**EXERCISE PROMPT**
Give back the full listing exactly, setting the pictures aside.

**RECORDS SHOWN**
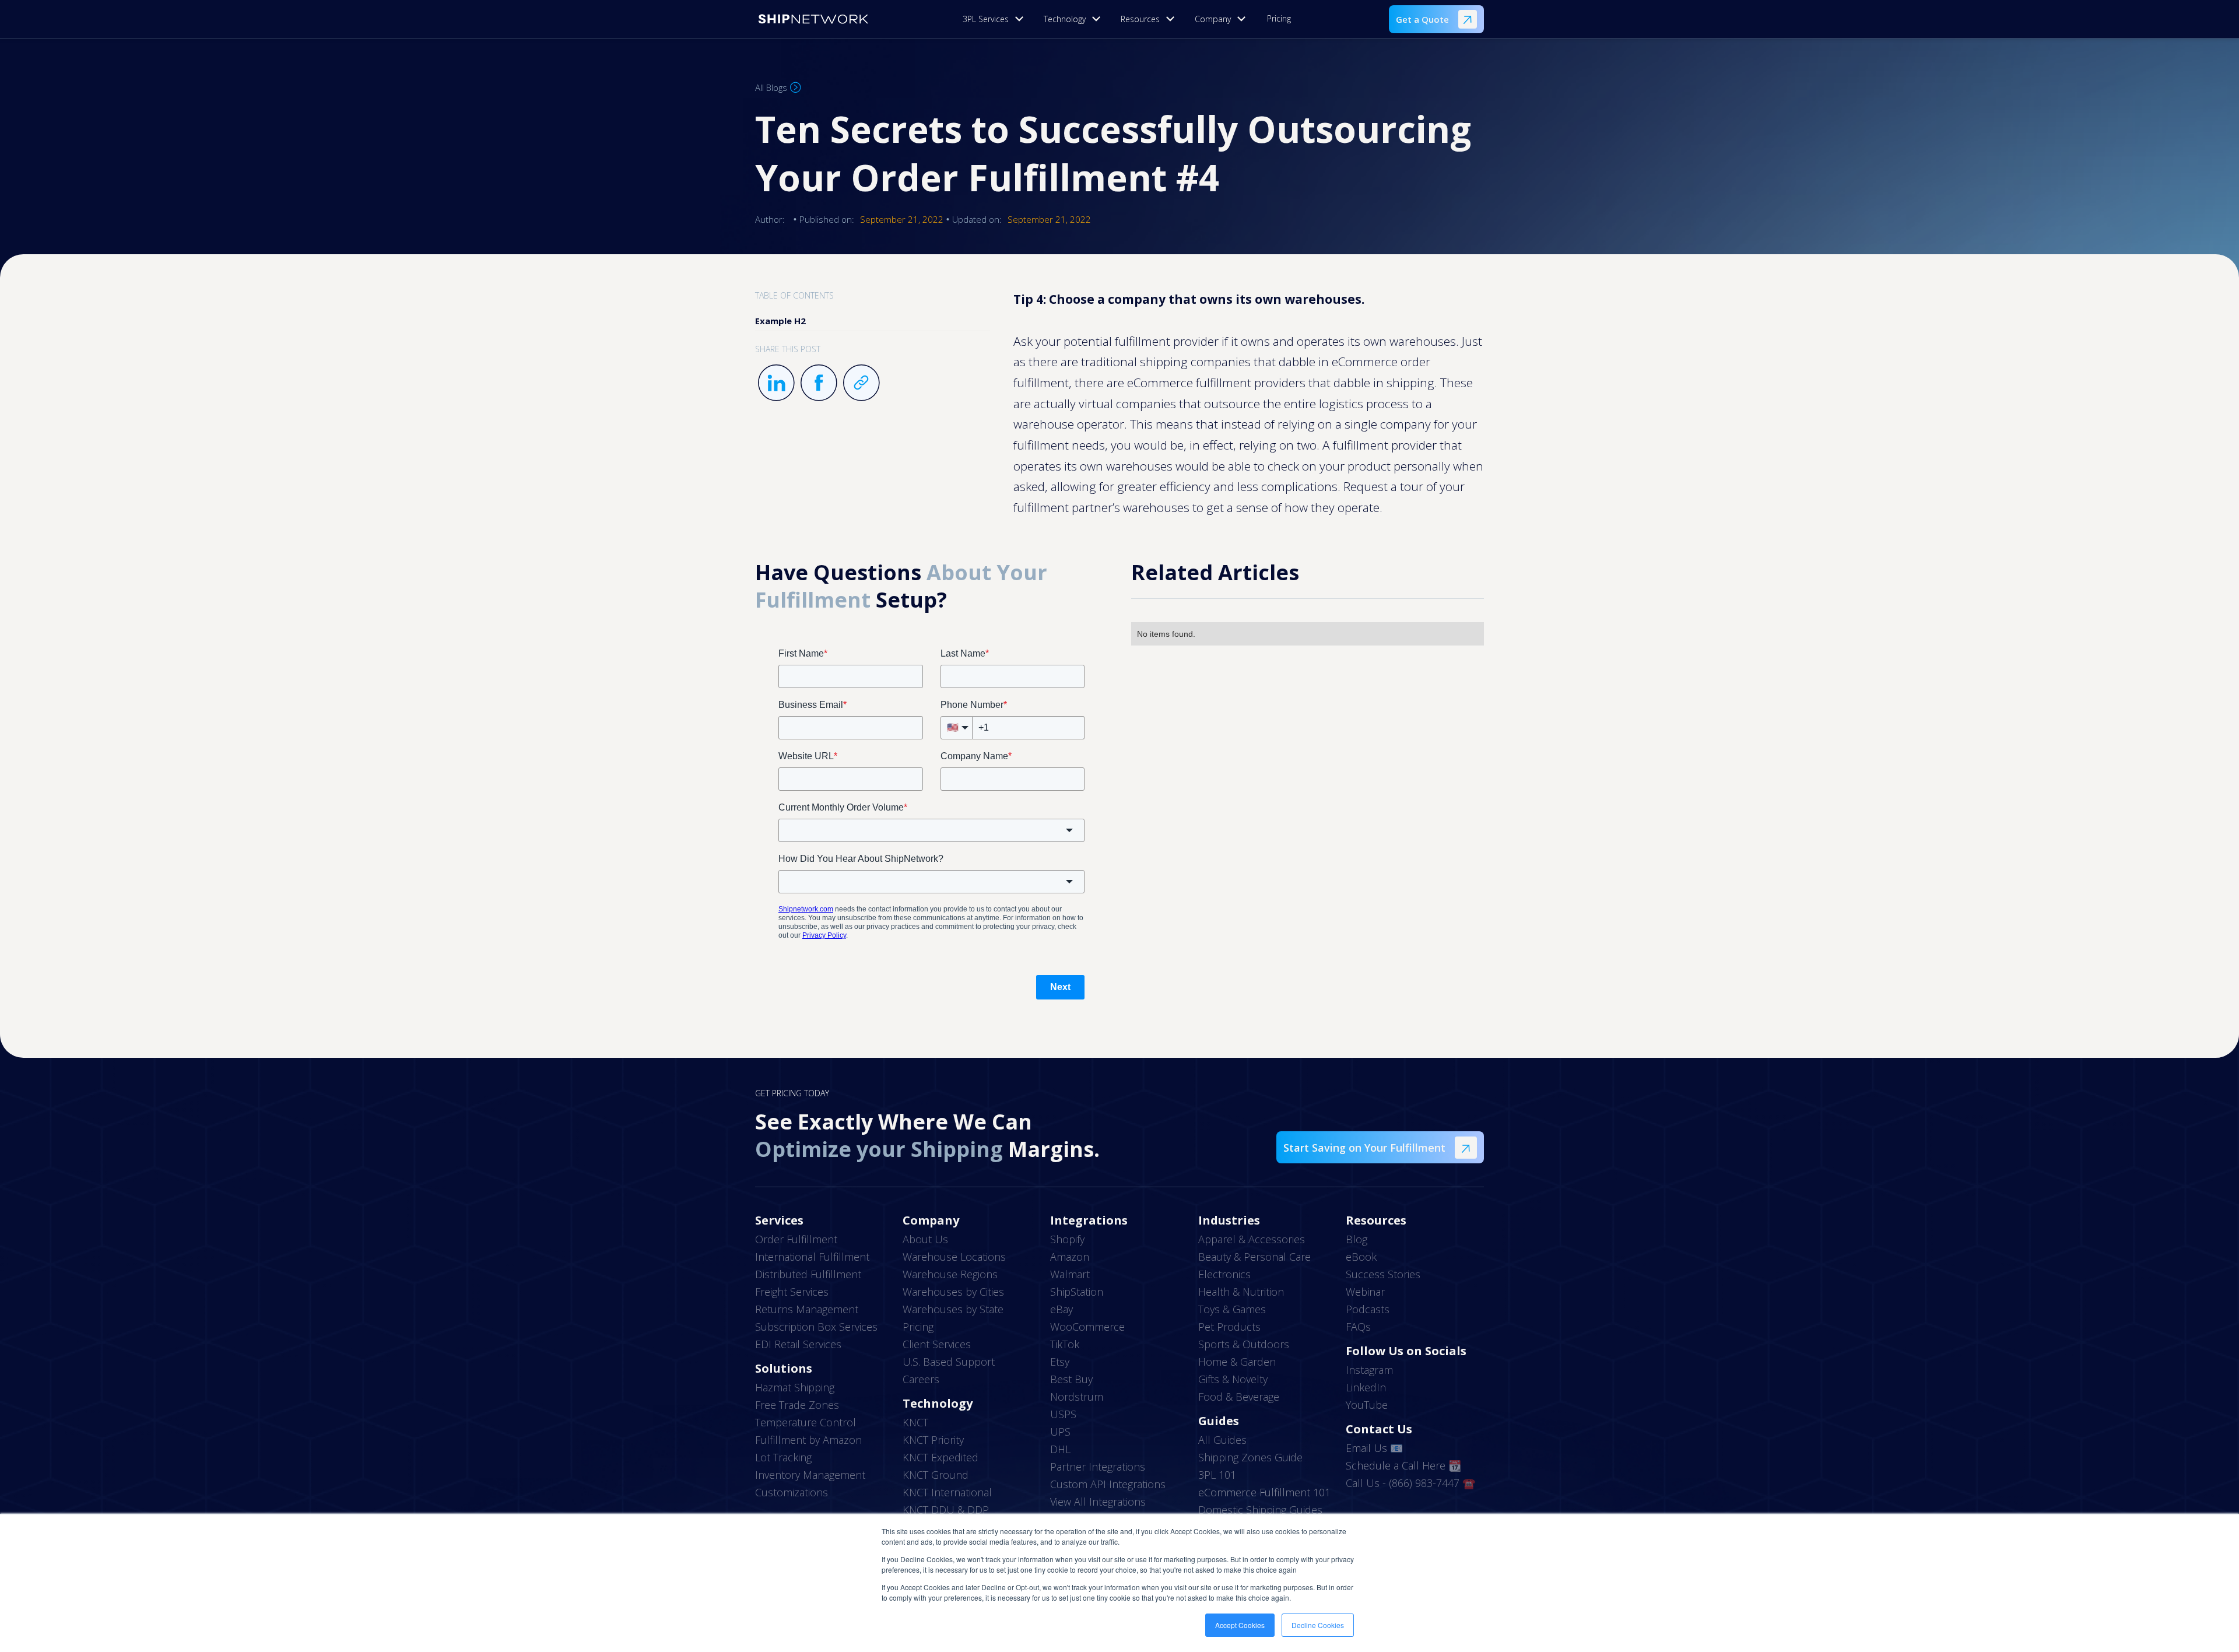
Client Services (937, 1344)
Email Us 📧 (1374, 1448)
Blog (1356, 1239)
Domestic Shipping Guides (1260, 1510)
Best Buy (1071, 1379)
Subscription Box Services (816, 1327)
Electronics (1224, 1274)
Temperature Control (805, 1422)
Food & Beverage (1238, 1397)
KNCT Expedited (940, 1457)
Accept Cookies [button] (1240, 1625)
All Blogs (771, 87)
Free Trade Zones (797, 1405)
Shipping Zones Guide (1250, 1457)
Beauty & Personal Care (1254, 1257)
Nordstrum (1076, 1397)
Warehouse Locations (954, 1257)
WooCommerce (1087, 1327)
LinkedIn (1366, 1387)
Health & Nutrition (1241, 1292)
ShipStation (1076, 1292)
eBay (1061, 1309)
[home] (813, 19)
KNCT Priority (933, 1440)
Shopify (1067, 1239)
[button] (996, 19)
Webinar (1365, 1292)
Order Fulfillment (796, 1239)
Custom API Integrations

**SOLUTION TO THE PROBLEM**
Client Services (937, 1344)
Email Us 📧 (1374, 1448)
Blog (1356, 1239)
Domestic Shipping Guides (1260, 1510)
Best Buy (1071, 1379)
Subscription Box Services (816, 1327)
Electronics (1224, 1274)
Temperature Control (805, 1422)
Food & Beverage (1238, 1397)
KNCT Expedited (940, 1457)
Accept Cookies [button] (1240, 1625)
All Blogs (771, 87)
Free Trade Zones (797, 1405)
Shipping Zones Guide (1250, 1457)
Beauty & Personal Care (1254, 1257)
Nordstrum (1076, 1397)
Warehouse Locations (954, 1257)
WooCommerce (1087, 1327)
LinkedIn (1366, 1387)
Health & Nutrition (1241, 1292)
ShipStation (1076, 1292)
eBay (1061, 1309)
[home] (813, 19)
KNCT Priority (933, 1440)
Shopify (1067, 1239)
[button] (996, 19)
Webinar (1365, 1292)
Order Fulfillment (796, 1239)
Custom API Integrations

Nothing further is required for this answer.